▸ **Work required**: Would you transcribe the line containing "Open Processor #1 dropdown in top CPU-Z" and every line after it, through the end of the records below, exactly and with nothing else?

Items listed in a dataset:

* * * *

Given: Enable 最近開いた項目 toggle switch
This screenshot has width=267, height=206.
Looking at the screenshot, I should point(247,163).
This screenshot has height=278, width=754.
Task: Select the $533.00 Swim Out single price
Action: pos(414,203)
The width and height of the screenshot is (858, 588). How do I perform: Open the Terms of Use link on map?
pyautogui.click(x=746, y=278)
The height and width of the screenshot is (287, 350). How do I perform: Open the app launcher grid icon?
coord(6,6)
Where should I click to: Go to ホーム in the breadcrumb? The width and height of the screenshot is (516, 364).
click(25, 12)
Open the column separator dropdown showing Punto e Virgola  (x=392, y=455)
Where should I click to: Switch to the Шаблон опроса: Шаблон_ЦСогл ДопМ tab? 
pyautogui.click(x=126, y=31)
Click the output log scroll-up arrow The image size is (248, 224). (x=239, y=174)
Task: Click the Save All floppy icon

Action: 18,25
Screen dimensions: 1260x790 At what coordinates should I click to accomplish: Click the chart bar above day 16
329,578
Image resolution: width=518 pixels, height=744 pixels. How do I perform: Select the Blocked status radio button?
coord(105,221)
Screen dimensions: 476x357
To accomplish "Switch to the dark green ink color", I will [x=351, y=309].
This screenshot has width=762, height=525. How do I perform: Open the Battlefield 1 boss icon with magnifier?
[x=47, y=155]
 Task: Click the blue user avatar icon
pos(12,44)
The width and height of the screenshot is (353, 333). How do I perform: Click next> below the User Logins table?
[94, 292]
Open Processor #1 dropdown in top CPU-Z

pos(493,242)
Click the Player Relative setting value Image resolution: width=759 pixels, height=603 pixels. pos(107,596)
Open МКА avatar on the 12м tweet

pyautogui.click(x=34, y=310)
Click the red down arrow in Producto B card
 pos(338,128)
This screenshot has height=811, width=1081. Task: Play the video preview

* * * *

▸ **Output**:
Open Processor #1 dropdown in top CPU-Z

pos(493,242)
Click the Player Relative setting value Image resolution: width=759 pixels, height=603 pixels. pos(107,596)
Open МКА avatar on the 12м tweet

pyautogui.click(x=34, y=310)
Click the red down arrow in Producto B card
 pos(338,128)
This screenshot has height=811, width=1081. Task: Play the video preview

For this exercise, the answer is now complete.